Une salle de bain avec baignoire et grand miroir, tenue par des lignes nettes
La salle de bain rassemble une baignoire posée au centre du champ visuel, un grand miroir et un meuble vasque blanc aux lignes épurées. Le reflet agrandit l’espace et met en évidence la continuité des surfaces, tandis que les carreaux blancs gardent le décor sobre. Le robinet de baignoire, placé au milieu, donne un point d’ancrage précis à l’ensemble. Rien ne détourne l’attention des volumes: la pièce repose sur des plans lisses et sur un mobilier bas, presque effacé.

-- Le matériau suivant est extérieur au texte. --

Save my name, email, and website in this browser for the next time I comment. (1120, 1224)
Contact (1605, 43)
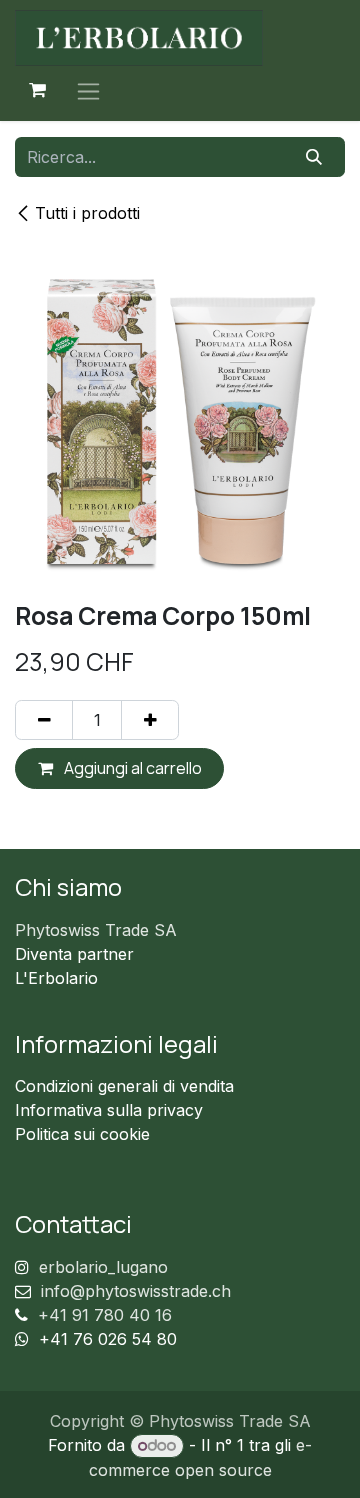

Le meuble vasque blanc aux lignes épurées suit la même logique que les rangements de la cuisine. Il se fond dans le mur tout en dessinant une ligne basse, nette, qui laisse la place au miroir et aux parois claires. Ici encore, le bois n’intervient pas comme matière dominante; c’est le blanc qui ordonne, cadre et réfléchit. Cette retenue permet à la baignoire de rester visible comme pièce centrale, sans concurrence inutile autour d’elle.
Une terrasse au bord de l’eau avec quai en bois
À l’extérieur, le projet s’ouvre sur une terrasse au bord de l’eau avec quai en bois. Le deck accompagne la rive et prolonge le logement vers la surface de l’eau. Des embarcations sont amarrées à proximité, ce qui place la terrasse dans un rapport direct avec le mouvement du plan d’eau. Le bois, cette fois, n’habille pas un meuble ou un escalier: il trace le sol lui-même et donne au lieu une lecture horizontale très nette.
Depuis ce point, on comprend comment l’intérieur et l’extérieur se répondent. Les blancs intérieurs trouvent leur contrepoint dans le quai, plus sombre et plus tactile, tandis que l’eau apporte un arrière-plan changeant. La vue garde les bâtiments et les bateaux au second plan, sans détourner l’attention du bord en bois. Le projet se termine ainsi par une ligne simple: une maison claire, des matières mesurées et un passage direct vers l’eau.